38,9 km: arghnumf…tragh…coisas realmente formidáveis do ponto de vista…zqrunks…o imperativo ético…ah, maldito sejas, juiz Holden!...rosa mota rosa motarrosa, rosinha, motinha-rosita-motita, sopa de peixe de leite de mamas com natas de mamas com leite e peixe sem tetas com lama…rosebud…
39,5 km: principio a falar línguas de uma maneira estranha. Em alemão não passo do nível I: Der vater ist grösser als ich ou Hier fährt ein Mann mit einem Fiaker. O espírito de língua inglesa que me assalta é mais erudito e obriga-me a declamar coisas como “Mary moves in soft beauty & conscious delight / To augment with sweet smiles all the joys of the Night”. Também falo ibo e quimbundo mas são sobretudo palavrões e queixas contra a emancipação feminina.
40 km: incrível o efeito de uma bebida isotónica. Sinto o meu corpo flutuar por entre nenúfares, a deslizar por verdes prados onde crescem harmoniosamente limoeiros, cerejeiras e camponesas de peitos fartos e coxas abundantes. Oiço liras, harpas e um trombone. Pastores saltitam: um toca uma doce melodia na flauta, o outro tenta cravar-lhe uma enxada nas costas. Três belas nereides emergem das águas do Trancão, passeiam-se por entre os arbustos e, quando se preparam para seduzir os maratonistas, são atingidas pelos tiros certeiros, porém dóceis, de dois caçadores alentejanos. Crianças afagam cordeiros, ovelhas convivem com lobos, leões participam em reuniões sindicais. Reina uma serenidade celestial.

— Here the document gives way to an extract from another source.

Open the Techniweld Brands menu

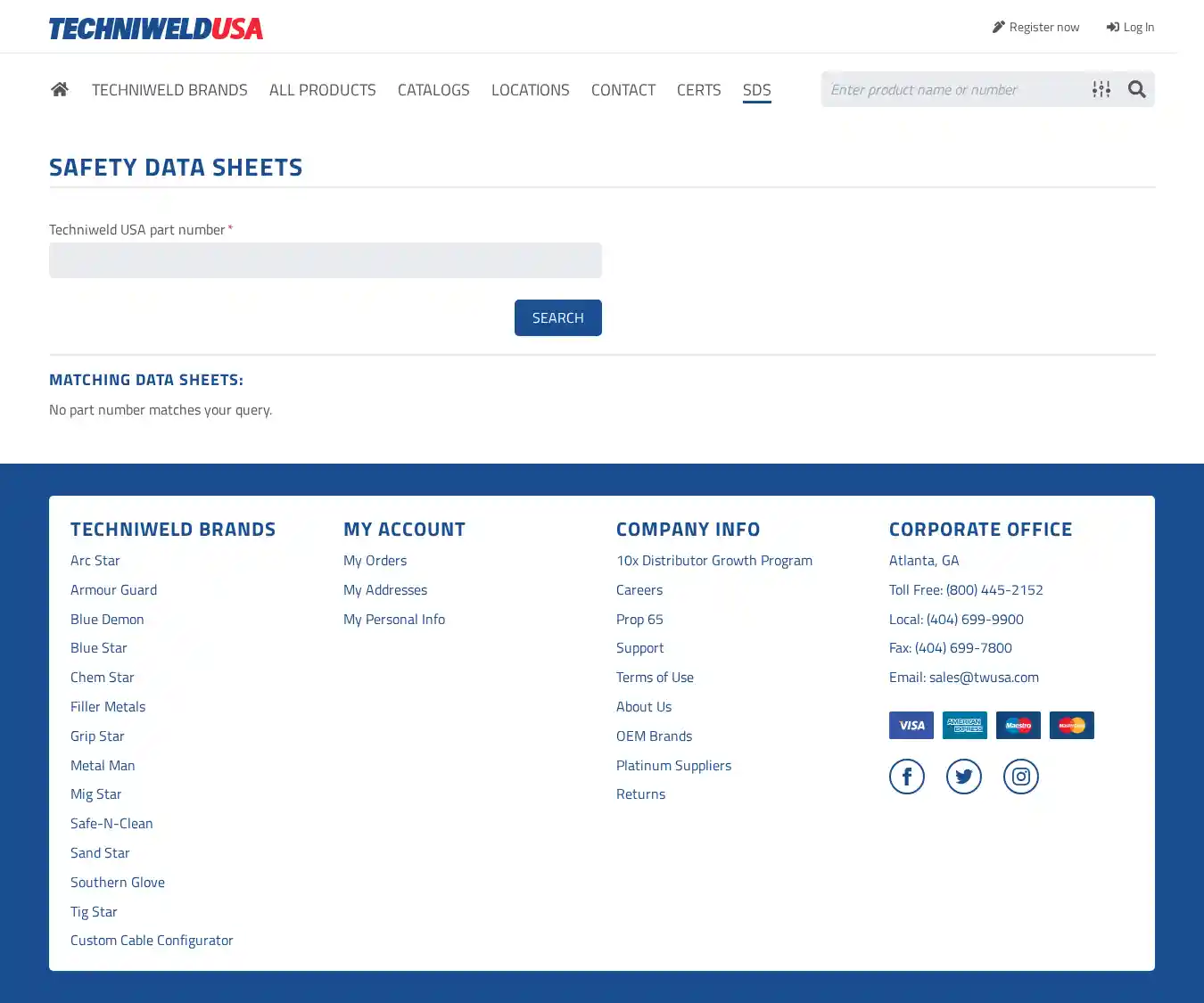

40,1 km: arghnumf…tragh…blargh...
41 km: dobro a esquina e entro na fase dadaísta da maratona: “Sporting tem hoje primeiro teste / ricos sem património / ser mesmo velho / frugal e ecológico / o Público errou / uma democracia europeia que vença a crise / com ajudas ao abate de navios de pesca / extradição para a Suécia / estrangeiros no país / Adebayor / lixo.” Os jornais diários são fontes inesgotáveis de poesia. Rendo-me!
42,185 km: Mehr Licht! Mehr Licht!
42,195 km: Consumatum est! Ainda consigo ver dois polícias municipais a jogar às cartas sobre a minha camisola suada.